## WORK TO COMPLETE
Could you extract, word for word, the part of the Savage Seas of Nehwon review between "Sunday, May 13, 2018" and "contracts with Pinnacle.", inclusive?

## TEXT TO READ
>> begin

Sunday, May 13, 2018

Tommy's Take on Lankhmar: Savage Seas of Nehwon

Pinnacle has a new Lankhmar book on Kickstarter, with a couple of days left to go. They asked me to take a look and provide an honest review, and I'm, always down for cracking into a new Savage Worlds book, so here we go.



DISCLAIMER: I've freelanced for Pinnacle in the past, but I accepted no money or compensation for this review, aside from the digital copy I'm reviewing, nor am I currently under any freelance contracts with Pinnacle.

WHAT YOU SHOULD KNOW: As of this writing, the Kickstarter still has about three days left to go, and has rolled well past its funding goal. I would imagine PDFs will be released shortly after payments clear, as Pinnacle tends to operate. There are no Stretch Goals in the Kickstarter, but there are some add ons available. Pinnacle is calling this a Kickstarter "Booster", a no-frills, single product Kickstarter designed to provide support for their existing lines, but I kinda think this is what Kickstarter was supposed to be in the first place, before it grew into the...unique beast...that it has become. The digital pledge is $15, the print is $25, and you can even get a softcover boxed set for $99. I previously reviewed Lankhmar: City of Thieves three years ago.

>> end

## SOURCE DATA
>> begin

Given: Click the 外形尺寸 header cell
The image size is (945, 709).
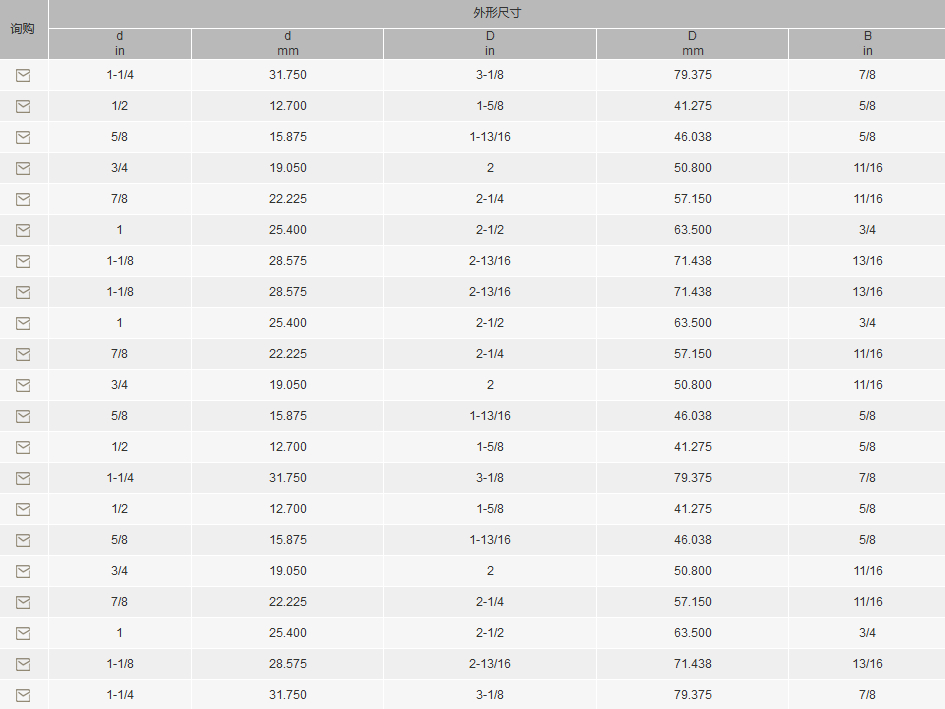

>> end

## CORRECT RESPONSE
Sunday, May 13, 2018

Tommy's Take on Lankhmar: Savage Seas of Nehwon

Pinnacle has a new Lankhmar book on Kickstarter, with a couple of days left to go. They asked me to take a look and provide an honest review, and I'm, always down for cracking into a new Savage Worlds book, so here we go.



DISCLAIMER: I've freelanced for Pinnacle in the past, but I accepted no money or compensation for this review, aside from the digital copy I'm reviewing, nor am I currently under any freelance contracts with Pinnacle.